O apóstolo João evidentemente proclama somente um amor cristão que consome o pecado na vida dos crentes. Quando os cristãos estão realmente em Cristo, e Cristo neles, eles andarão “na luz, como Ele está na luz” (1João 1:7). “Aquele que diz: Eu o conheço e não guarda os seus mandamentos é mentiroso, e nele não está a verdade. Aquele, entretanto, que guarda a sua palavra, nele, verdadeiramente, tem sido aperfeiçoado o amor de Deus. Nisto sabemos que estamos nele: aquele que diz que permanece nele, esse deve também andar assim como ele andou.” (1João 2:4-6).
Assim, para João, perfeição é mais do que vida sem pecado; perfeição é uma comunhão moral e um relacionamento de amor dinâmico da alma com Cristo, revelando o mesmo carácter de santo amor como Cristo. Então, não haverá nenhum temor no coração para o Dia do Julgamento, ou vergonha quando Cristo aparecer na Sua santa glória: ” Nisto é em nós aperfeiçoado o amor, para que, no Dia do Juízo, mantenhamos confiança; pois, segundo ele é, também nós somos neste mundo. No amor não existe medo; antes, o perfeito amor lança fora o medo. Ora, o medo produz tormento; logo, aquele que teme não é aperfeiçoado no amor. Nós amamos porque ele nos amou primeiro.” (1João 4:17-19; ver também 2:28).
João enfatiza a verdade de que o amor cristão não é o fluxo natural do coração humano, mas o dom redentor de Cristo no cristão, que só pode amar desinteressadamente porque ele foi amado primeiro num maior amor por Cristo. O perfeito amor do cristão é o conceito que João tem de perfeição em acção. Isso origina-se de uma real união de amor da alma com Deus e Cristo. Portanto, aquele que é nascido de Deus não pode pecar ou odiar. João baseia a impossibilidade de pecar do crente, não no cristão como tal, mas na presença mantenedora de Cristo que, no mais alto sentido, é nascido de Deus (1João 3:9). “Sabemos que todo aquele que é nascido de Deus não vive em pecado; antes, Aquele que nasceu de Deus o guarda, e o Maligno não lhe toca.” (1João 5:18).

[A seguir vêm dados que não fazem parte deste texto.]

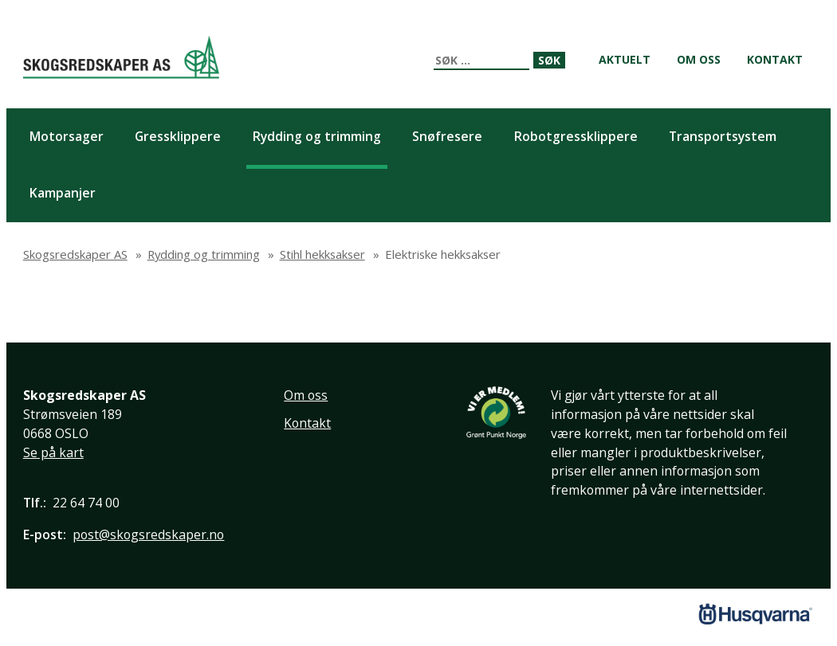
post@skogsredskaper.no (148, 534)
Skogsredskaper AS (121, 57)
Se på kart (53, 452)
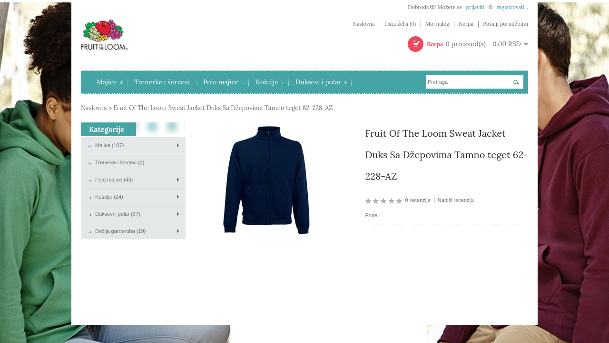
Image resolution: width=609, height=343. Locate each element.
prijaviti (475, 7)
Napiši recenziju (456, 200)
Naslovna (363, 24)
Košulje (269, 82)
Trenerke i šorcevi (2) (120, 162)
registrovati (510, 7)
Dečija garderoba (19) (120, 231)
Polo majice (224, 82)
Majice (110, 82)
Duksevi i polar (321, 82)
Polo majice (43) (114, 179)
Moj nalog (437, 24)
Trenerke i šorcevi (162, 82)
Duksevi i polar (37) (117, 214)
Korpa (466, 24)
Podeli (372, 215)
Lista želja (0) (400, 24)
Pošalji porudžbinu (505, 24)
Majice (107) (109, 145)
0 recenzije (418, 200)
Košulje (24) (109, 197)
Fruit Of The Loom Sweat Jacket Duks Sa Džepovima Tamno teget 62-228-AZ (223, 108)
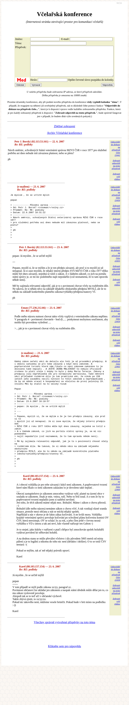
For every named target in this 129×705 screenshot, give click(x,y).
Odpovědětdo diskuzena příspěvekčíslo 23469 (115, 519)
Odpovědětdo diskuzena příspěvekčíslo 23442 (115, 154)
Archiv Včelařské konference (64, 139)
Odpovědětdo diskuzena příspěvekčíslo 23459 (115, 330)
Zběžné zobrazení (64, 132)
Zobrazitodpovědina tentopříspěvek (116, 170)
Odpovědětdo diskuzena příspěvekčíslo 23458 (115, 610)
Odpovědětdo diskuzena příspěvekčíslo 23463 (115, 375)
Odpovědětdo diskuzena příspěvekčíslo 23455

Conquanto a alma esteja unida com Cristo e o Espírito de Cristo habita nele, esta alma não pode pecar, diz o apóstolo em 1João 3:9. O andar do cristão regenerado na luz não implica, contudo, numa consciência ou sentimento de santidade. Pelo contrário, o andar na luz significa uma contínua dependência da graça mantenedora e perdoadora de Deus.
É interessante que João usou o tempo presente quando ele escreveu aos cristãos baptizados: “Se confessarmos os nossos pecados, ele é fiel e justo para nos perdoar os pecados e nos purificar de toda injustiça.” (1João 1:9). Por outras palavras, a vida vitoriosa do cristão não é o resultado automático de alguma natureza sem pecado nele. Não há justiça inerente no cristão antes da sua glorificação final no dia de Deus. Portanto, ele pode cair em pecado de novo, como aparece na consolação de João: “Filhinhos meus, estas coisas vos escrevo para que não pequeis. Se, todavia, alguém pecar, temos Advogado junto ao Pai, Jesus Cristo, o Justo.” (1João 2:1).
Longe de estar escrita como uma recusa para pecar ou para andar nas trevas, esta mensagem confortadora revela a consciência de que nos filhos renascidos de Deus a velha e pecaminosa natureza continua a operar, não deixa de lutar pela supremacia. O conhecimento de inerentes concupiscências da carne e dos olhos (1João 2:16) conduzirá o crente a um profundo arrependimento do coração e auto-condenação. Somente a confiança implícita na palavra de absolvição de um Deus que “é maior do que o nosso coração” (1João 3:20), enquanto andando em amorável obediência a Ele, poderá tranquilizar o coração diante d´Ele (1João 3:19).
Quando João distingue entre pecado mortal e pecado não mortal (1João 5:16,17), ele está continuando a doutrina do pecado do velho concerto, que diferenciava distintamente entre deliberado, presunçoso pecado e pecado inconsciente, não intencional que mais tarde motivava o arrependimento (Núm. 15:27-31; Sal.19:13,14). O apóstolo deseja esclarecer finalmente, que o cristão é guardado do pecado mortal ou presunçoso porque ele está a ser liberto desse caminho de pecado pela habitação do Espírito de Cristo. O filho de Deus não está mais sob o poder dominante do mal, como o mundo ainda está (1João 5:18-19). Ele está agora a viver em Cristo (v. 20), participando do amor de Cristo com seus companheiros crentes numa comunhão santa e feliz (1João 1:3-4).
Dr. Hans K. LaRondelle, A Ideia Bíblica de Perfeição.